The CDC said COVID-19 cases are up about 66% from last week nationwide. Compared to the week prior, positive tests are up about 145 percent.
Dr. Clint Merritt, Population Health Chief at Augusta Health, says they’re definitely paying attention to the rise in cases.
“We’re seeing locally that the number of people testing positive has started to rise, just in the past week,” said Merritt. “It’s not as high as it was this winter, but it’s not as low as it was a month ago, so we’re paying attention to it.”
He says most of the new cases have to do with the highly contagious Delta variant.
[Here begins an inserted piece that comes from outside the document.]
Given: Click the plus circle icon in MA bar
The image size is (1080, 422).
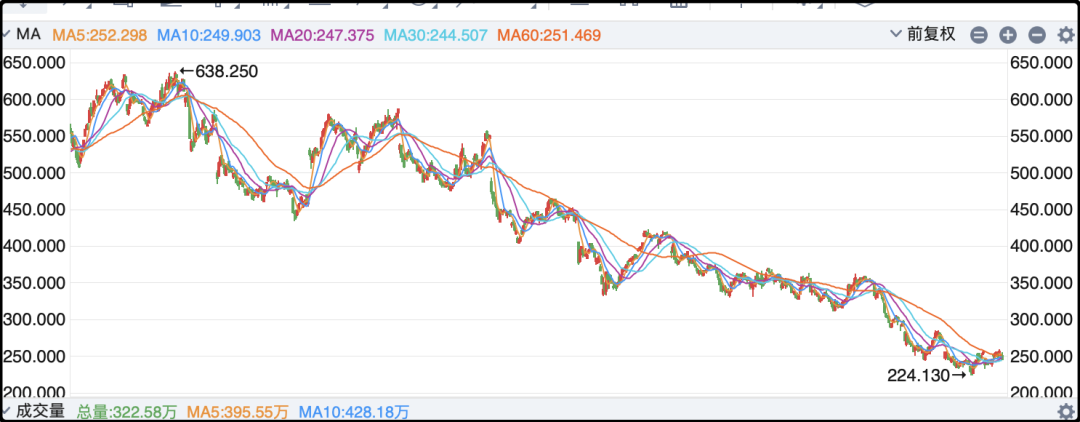Looking at the screenshot, I should [1008, 35].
“The majority of the cases now are Delta variant COVID, so we assume that’s what’s going on locally as well with our little rise,” Meritt said.
Merritt says most of the severe cases he has seen are among the unvaccinated.
“The number is somewhere between 96 and 99 percent of the hospitalized cases are unvaccinated persons,” said Merritt.
He says the spike in positive cases has made some people question their habits, and it’s important to consider what keeps you from getting sick.
“It felt so good to have Fourth of July celebrations with family members, to take masks off and be around family,” Merritt said.
He says getting vaccinated is still the best thing you can do to protect yourself and others from COVID-19.
“The most important - our best protection hands-down - is getting vaccinated,” Merritt said.
With the recent rise in cases, Merritt says you should use what works best for you. “It’s really important that we use the things that we already know work.”
That includes good hygiene and wearing a mask. “If we’ve got risks for COVID and especially if we’re unvaccinated, then when we go to the grocery or when we go to a social event, we need to be wearing a mask because we know that protects us,” he added.
Isaac Izzillo, Augusta Health Director of COVID Vaccinations and Education, says they’re still working to make the vaccine more accessible.
“What’s important to me is for our community understand that,” said Izzillo. “Honestly, I can say it’s safe, and it is extremely effective, and we have the data to show that.”
“We’re just being consistent with our governor and our president’s message and continuing outreach and access,” added Izzillo.
To further that message, Augusta Health partnered with the Central Shenandoah Valley Health District to host Vax the Valley, which is an event to celebrate vaccination progress and to vaccinate more people.
There will be musical guests, drawings and vaccinations available at the event. Vax the Valley will be held Saturday, July 24 from 4-7 p.m. at the Sunspots Pavilion in Staunton, July 31 from 1-7 p.m. at the Barren Ridge Vineyards in Fishersville, and on August 7 from 4-7 p.m. at Constitution Park in Waynesboro.